The critics will also argue that Shaq could’ve stretched his gifts to the max had he dedicated himself to staying in shape and expanding his game instead of exploring his many diverse interests outside of the court. Still, it’s those outside interests, the goofy one-liners and “your mama” jokes, the vast list of nicknames he’s coined (we won’t get into the ones he’s given himself, but Shaq does gets credit for “The Big Fundamental,” “The Truth,” and “Flash”), the commercials, the crazy All-Star “sneaker contraptions” (we’ve seen cell phone shoes, a camcorder shoes, a slot-machine shoe and remote-control shoe car), the movie cameos and music videos that made Shaq what he was.
Even in his post playing days, Shaq is still entertaining. As the comedy effect on Inside the NBA, the grinning shill for any and everything or just being the biggest fun-loving man on the planet.
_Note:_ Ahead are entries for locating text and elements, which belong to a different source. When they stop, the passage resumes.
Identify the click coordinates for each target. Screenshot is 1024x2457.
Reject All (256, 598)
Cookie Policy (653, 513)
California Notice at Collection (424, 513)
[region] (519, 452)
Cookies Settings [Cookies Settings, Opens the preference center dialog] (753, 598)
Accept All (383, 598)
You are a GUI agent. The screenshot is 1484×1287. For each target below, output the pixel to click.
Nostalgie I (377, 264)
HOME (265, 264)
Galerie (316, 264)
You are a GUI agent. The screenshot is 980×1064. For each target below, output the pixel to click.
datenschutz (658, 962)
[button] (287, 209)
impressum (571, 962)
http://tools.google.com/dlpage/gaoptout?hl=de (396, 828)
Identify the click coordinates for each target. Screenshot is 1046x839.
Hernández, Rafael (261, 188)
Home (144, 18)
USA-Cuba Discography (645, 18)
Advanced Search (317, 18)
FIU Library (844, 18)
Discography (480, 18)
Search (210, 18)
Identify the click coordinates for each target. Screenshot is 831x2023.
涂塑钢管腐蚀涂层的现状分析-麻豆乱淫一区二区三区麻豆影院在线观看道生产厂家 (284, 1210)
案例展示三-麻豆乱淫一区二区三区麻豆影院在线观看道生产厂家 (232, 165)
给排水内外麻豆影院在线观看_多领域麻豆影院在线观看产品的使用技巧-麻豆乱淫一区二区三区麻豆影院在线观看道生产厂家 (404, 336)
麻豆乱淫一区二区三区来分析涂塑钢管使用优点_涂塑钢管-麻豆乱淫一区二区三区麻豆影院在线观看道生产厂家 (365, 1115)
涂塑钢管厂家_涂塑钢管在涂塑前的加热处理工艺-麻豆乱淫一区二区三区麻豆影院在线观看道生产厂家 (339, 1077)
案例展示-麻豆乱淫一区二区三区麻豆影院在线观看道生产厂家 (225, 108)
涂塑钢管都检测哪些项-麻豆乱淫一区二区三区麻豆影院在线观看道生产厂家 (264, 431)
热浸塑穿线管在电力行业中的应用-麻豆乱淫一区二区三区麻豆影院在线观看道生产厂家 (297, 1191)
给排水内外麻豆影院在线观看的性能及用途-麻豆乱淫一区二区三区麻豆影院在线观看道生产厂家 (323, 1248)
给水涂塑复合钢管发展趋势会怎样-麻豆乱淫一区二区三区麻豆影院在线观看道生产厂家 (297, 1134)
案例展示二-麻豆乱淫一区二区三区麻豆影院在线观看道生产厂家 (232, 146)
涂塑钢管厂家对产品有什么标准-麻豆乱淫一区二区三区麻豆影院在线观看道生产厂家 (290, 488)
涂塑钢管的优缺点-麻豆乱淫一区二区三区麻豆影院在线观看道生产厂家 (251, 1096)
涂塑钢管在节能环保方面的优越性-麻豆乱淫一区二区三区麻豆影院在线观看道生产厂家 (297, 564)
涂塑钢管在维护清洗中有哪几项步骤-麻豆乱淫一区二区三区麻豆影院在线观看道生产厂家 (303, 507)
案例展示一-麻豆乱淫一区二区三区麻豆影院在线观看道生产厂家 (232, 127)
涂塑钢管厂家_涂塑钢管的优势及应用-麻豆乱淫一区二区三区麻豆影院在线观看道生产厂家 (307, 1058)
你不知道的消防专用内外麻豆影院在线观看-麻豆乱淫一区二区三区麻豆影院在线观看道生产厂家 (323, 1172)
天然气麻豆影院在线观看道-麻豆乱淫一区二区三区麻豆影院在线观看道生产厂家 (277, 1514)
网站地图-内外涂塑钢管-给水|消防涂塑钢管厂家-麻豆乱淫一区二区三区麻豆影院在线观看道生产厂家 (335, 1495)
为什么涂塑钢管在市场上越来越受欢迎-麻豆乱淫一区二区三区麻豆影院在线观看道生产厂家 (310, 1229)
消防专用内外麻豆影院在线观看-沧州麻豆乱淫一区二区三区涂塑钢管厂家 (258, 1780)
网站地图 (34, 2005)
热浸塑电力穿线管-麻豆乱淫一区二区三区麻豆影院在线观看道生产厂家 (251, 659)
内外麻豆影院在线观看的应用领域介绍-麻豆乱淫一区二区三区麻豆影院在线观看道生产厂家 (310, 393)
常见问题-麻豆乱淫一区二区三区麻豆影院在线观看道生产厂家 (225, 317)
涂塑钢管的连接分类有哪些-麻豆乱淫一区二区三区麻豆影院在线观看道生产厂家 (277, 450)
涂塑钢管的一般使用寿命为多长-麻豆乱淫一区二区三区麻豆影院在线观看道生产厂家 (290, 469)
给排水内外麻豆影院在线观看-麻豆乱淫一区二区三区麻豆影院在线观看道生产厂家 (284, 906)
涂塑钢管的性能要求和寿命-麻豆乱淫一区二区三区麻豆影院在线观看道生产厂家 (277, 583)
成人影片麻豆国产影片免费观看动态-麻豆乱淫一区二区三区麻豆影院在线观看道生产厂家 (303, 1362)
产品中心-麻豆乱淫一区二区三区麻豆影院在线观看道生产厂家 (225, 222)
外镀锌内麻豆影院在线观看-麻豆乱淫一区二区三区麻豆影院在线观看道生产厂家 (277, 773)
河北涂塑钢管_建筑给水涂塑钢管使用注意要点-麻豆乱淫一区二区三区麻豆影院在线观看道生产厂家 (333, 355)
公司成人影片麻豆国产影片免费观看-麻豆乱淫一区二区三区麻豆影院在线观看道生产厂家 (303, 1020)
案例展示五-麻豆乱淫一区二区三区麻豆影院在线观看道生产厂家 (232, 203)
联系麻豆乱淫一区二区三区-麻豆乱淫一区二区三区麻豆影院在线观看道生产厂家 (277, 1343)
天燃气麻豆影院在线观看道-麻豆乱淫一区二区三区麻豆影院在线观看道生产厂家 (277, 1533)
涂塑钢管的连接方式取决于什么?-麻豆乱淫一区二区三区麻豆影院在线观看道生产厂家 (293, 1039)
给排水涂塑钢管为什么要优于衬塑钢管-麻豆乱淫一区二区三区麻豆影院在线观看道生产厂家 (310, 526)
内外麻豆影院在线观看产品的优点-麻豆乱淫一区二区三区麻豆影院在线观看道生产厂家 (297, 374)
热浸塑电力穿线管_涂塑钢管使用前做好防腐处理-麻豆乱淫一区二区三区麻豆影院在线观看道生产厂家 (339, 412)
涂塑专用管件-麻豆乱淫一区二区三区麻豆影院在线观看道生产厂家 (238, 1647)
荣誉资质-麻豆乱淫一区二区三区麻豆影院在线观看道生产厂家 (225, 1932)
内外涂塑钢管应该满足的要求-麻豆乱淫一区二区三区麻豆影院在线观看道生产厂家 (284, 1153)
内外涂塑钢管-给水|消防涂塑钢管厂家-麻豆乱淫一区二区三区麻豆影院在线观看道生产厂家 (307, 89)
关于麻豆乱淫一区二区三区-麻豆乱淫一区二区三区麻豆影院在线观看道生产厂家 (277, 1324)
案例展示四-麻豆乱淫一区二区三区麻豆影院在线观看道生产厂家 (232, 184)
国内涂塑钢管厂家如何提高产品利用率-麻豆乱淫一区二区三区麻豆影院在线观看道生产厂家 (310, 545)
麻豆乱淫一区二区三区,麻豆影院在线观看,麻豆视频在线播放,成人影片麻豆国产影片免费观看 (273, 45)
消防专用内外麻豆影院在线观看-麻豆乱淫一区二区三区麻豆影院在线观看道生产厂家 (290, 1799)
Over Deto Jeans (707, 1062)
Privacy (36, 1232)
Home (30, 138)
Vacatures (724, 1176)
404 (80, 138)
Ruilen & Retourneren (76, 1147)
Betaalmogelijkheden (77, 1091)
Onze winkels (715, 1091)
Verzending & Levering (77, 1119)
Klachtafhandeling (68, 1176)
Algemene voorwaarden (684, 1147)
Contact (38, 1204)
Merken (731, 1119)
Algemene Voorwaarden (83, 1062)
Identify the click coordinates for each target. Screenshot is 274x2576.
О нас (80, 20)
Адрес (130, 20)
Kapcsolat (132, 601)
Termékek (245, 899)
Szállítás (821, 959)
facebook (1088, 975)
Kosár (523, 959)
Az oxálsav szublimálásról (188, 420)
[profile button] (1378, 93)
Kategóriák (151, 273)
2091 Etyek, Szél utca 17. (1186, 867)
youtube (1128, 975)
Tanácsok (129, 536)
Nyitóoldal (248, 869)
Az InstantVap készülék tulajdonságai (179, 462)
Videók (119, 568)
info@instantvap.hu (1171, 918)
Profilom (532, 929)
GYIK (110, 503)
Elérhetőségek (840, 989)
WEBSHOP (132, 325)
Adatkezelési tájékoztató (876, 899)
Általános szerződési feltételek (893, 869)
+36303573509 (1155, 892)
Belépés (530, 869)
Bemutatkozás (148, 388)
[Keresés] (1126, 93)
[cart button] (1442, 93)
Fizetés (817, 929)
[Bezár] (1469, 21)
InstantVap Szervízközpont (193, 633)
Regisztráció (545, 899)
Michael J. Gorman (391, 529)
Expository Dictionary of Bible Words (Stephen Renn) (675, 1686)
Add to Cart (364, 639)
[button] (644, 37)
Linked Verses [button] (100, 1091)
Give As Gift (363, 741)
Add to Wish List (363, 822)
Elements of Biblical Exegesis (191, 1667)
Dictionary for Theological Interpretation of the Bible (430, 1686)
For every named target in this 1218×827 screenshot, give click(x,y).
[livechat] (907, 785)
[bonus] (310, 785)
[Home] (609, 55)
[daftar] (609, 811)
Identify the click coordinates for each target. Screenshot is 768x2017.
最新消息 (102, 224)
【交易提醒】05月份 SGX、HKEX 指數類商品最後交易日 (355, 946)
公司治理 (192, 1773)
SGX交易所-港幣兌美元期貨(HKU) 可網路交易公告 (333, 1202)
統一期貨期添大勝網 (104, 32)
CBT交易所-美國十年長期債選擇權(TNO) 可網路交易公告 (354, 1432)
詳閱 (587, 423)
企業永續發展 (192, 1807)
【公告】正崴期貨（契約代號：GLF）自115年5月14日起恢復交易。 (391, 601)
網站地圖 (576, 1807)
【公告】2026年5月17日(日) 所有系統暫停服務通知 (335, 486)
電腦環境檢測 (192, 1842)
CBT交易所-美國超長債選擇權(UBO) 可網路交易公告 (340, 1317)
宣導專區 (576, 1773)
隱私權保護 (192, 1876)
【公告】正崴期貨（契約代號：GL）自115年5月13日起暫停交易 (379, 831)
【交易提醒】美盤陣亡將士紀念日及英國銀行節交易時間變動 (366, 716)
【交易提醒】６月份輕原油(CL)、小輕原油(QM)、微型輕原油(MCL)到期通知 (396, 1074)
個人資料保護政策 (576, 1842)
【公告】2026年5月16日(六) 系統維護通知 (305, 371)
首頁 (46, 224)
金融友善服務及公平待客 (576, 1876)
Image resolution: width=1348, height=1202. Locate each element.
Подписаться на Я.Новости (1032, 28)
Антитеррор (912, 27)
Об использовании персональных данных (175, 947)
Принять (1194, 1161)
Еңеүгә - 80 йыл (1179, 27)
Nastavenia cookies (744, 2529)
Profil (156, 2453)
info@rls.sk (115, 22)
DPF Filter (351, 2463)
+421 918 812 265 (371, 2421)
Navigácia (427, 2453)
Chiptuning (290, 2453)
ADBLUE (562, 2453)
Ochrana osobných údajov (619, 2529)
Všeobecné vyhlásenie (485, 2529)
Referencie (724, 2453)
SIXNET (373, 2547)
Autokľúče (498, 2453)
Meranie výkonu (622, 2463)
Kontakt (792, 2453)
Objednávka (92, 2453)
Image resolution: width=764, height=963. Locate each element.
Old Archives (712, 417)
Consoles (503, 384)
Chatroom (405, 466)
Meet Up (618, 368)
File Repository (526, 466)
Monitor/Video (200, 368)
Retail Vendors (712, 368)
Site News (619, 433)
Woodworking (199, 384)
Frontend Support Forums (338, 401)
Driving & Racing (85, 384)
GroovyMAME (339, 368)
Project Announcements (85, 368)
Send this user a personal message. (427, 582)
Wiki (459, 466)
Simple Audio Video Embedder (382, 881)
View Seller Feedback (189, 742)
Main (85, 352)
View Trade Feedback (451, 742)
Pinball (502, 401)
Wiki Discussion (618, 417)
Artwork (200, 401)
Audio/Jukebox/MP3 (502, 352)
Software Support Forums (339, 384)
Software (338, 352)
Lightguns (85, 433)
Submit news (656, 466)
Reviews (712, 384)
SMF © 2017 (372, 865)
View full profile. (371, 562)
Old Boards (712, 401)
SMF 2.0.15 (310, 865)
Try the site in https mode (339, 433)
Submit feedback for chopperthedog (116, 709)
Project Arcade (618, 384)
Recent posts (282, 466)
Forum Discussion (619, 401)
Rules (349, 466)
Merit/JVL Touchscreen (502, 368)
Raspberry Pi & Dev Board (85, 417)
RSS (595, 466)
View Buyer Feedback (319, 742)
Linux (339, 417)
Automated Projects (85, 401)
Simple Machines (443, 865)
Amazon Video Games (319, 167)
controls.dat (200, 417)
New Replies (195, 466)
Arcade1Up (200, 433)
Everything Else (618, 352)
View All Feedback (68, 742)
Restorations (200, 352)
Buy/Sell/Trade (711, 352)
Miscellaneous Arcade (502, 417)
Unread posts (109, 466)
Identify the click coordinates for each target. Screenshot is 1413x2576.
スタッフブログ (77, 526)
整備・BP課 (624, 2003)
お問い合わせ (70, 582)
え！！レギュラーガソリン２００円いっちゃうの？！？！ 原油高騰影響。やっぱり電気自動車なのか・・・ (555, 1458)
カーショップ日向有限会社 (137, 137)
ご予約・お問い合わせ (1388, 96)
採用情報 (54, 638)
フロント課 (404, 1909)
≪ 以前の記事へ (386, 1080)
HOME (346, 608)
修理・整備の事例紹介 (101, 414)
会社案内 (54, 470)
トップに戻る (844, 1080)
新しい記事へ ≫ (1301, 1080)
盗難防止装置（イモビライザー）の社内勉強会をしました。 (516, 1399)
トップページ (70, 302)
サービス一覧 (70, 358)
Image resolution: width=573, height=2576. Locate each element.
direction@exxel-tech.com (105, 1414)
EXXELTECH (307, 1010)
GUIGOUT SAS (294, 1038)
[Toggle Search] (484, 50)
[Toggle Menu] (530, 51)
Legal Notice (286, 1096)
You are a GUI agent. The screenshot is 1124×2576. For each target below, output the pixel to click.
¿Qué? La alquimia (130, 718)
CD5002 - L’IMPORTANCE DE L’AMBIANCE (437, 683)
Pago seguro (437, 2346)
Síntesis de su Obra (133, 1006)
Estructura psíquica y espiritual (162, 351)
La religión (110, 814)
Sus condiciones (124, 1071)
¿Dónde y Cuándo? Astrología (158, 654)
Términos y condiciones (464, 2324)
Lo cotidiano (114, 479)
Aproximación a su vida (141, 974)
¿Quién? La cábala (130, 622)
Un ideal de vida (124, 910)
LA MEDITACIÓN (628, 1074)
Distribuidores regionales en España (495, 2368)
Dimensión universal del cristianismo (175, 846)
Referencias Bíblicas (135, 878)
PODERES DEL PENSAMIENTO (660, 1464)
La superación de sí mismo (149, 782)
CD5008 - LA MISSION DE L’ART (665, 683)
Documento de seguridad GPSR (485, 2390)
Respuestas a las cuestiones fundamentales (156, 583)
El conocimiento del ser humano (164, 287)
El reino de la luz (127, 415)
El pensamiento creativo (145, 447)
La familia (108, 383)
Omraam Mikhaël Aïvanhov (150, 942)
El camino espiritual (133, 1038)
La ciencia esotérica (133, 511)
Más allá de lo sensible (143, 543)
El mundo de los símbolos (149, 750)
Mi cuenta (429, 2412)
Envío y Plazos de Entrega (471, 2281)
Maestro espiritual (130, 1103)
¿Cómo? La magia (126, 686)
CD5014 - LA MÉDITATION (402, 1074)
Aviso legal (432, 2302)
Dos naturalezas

Shaquille O’Neal will soon reach hoops immortality. His impact on the game made him a legend, and his dominance on the court will probably never be matched by anyone at the center position.
While it’s true that all good things must come to an end, it’s only fitting that the end of the basketball road for Shaq is the Hall of Fame, where he belongs alongside all of the other great players and coaches who have made basketball what it is today.
Congrats, big fella. You deserve it.